Although Buehler hit a career long field goal of 53 yards on November 25, 2010, against the New Orleans Saints, he also missed a 59-yard field goal which had a chance to tie the game up. He suffered from inconsistency, making only 24 out of 32 field goals attempts, ranking 30th out of 32 NFL kickers in accuracy. In 2011, this caused the Cowboys to give the starter job to rookie Dan Bailey, while Buehler was relegated to handle only the kickoffs, as he did in 2009. He would end up missing most of the season with a groin injury (only played 4 games) and was placed on the injured reserve list on November 10. He required surgery to fix a torn adductor muscle.

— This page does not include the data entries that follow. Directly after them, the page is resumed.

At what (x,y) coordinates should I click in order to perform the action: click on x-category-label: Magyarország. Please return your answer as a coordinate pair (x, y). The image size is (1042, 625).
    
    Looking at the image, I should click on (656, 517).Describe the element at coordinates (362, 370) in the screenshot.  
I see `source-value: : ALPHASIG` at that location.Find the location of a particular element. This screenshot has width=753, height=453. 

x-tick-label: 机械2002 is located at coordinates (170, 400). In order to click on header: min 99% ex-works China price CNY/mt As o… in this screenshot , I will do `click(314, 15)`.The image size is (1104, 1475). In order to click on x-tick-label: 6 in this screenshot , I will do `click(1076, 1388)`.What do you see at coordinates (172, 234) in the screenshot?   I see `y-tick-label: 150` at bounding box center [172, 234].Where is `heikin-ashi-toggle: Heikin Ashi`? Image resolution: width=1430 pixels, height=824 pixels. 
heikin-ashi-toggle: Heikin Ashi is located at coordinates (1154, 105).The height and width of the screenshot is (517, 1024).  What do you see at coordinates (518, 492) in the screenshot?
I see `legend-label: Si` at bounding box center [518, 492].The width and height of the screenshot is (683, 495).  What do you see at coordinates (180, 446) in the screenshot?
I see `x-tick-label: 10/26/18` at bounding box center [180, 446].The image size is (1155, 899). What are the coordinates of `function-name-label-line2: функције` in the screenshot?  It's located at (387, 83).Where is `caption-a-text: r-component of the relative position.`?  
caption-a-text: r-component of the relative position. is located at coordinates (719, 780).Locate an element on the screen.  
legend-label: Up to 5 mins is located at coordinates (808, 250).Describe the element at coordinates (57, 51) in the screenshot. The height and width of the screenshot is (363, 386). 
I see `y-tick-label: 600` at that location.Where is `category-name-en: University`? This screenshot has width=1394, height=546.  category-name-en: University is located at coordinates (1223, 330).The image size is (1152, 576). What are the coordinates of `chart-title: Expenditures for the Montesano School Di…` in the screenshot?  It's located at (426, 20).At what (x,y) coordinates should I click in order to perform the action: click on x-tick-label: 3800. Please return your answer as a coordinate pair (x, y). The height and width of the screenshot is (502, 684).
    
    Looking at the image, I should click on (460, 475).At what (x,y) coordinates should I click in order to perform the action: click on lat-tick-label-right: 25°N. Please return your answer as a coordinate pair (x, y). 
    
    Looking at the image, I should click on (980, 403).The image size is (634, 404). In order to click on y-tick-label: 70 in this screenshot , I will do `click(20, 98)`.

Buehler was waived on March 13, 2012, after not being able to develop into a consistent field goal placekicker and the team deciding not to carry a kickoff specialist. In 36 games, he recorded 60 touchbacks, 24 out of 32 field goals made (75%), 42 out of 44 extra points made (95.5%) and 19 special teams tackles.

===New York Giants===
On February 13, 2013, Buehler signed with the New York Giants to compete for the placekicker job during preseason. On July 26, he was released after not being able to pass Josh Brown on the depth chart.

==Personal life==
Buehler's father, John, was a shot putter for the USC Trojans. His uncle, George Buehler, played football for Stanford University and later the Oakland Raiders and Cleveland Browns; another uncle also played football at Stanford. His grandfather, Fredrick Ford Lynch was a football player for the USC Trojans.